Which country in Western Europe is in the worst shape? For my part, I sometimes think it’s Sweden, sometimes Britain or maybe Belgium, although the Yellow Jacket riots in Paris lifted France to the top of my current list. Hege was way ahead of me on this one. Her book contains a long, harrowing chapter entitled “Marseille: Report from the Lost City.” Another friend of mine, Claire Berlinski, in her important 2006 book Menace in Europe, held Marseille up as an example of relatively successful multicultural mixing; her chapter on the city (which is now 35% Muslim) was entitled “The Hope of Marseille.” Today, Hege sees no hope in Marseille or anywhere else in France. “The situation in France is much worse than the surface picture might suggest,” Hege said. (We spoke before the terror attack in Strasbourg.) At the end of her chapter on Marseille, she writes: “I believe that France has reached a ‘point of no return.’” In other words, all hope is gone. “After I wrote that sentence,” she told me, “I took it out.

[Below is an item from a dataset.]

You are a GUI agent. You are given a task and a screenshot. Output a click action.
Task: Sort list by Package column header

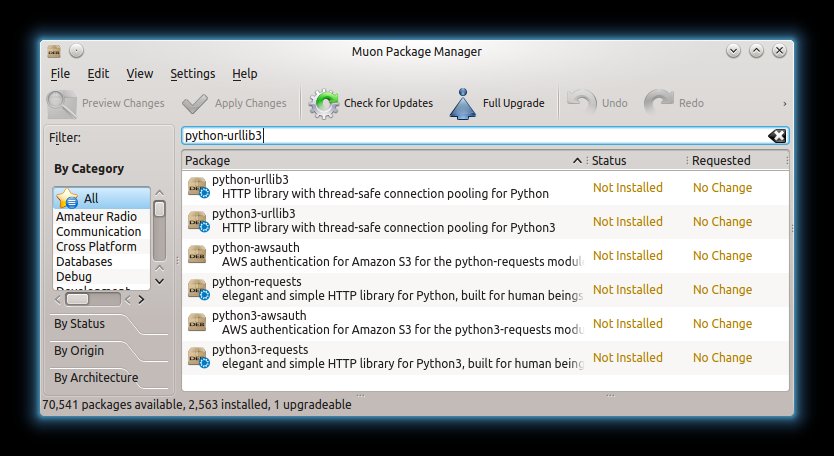coord(378,160)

It sounded too stark. But then I thought, no, this is what I believe; I might as well say it. So I put it back in.”
Although she does consider France a lost cause, Hege wouldn’t make predictions about the rest of Western Europe. “There are so many things that could happen,” she said. “What will Erdogan do? What if there’s a massive terror attack in Norway or Sweden or the UK? Will the EU take control of its borders and the Mediterranean?” Perhaps some politicians will grow a spine. Perhaps the rioting in Paris will intensify and lead to political crisis. It has already spread to the Low Countries; perhaps it will continue to spread. All Hege knows for sure is that, at present, “not one country in Western Europe, except maybe Austria, has a government that’s taking the proper action.”

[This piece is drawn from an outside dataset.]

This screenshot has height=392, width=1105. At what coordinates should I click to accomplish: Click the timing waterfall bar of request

As for the U.S., the main reason Hege was eager to get her book translated into English was that she wanted to do her part to help America avoid Western Europe’s fate. She fully supports the idea of the U.S. subjecting potential immigrants to an ideological test that would weed out freedom-lovers from sharia-lovers. “It may seem extreme,” she admitted, “but we have to save our free societies.” Her friends in Pakistan, she noted, would pass such a test with flying colors. In our conversation, she was fervent in her expression of hope that Donald Trump would be able to introduce a test of this kind. It would not only rescue America, she contended; it could also rescue Western Europe, because if Trump actually took such a step, his Western European counterparts might actually screw up the courage to do the same thing.
“Trump,” she summed up, “can be Western Europe’s salvation.”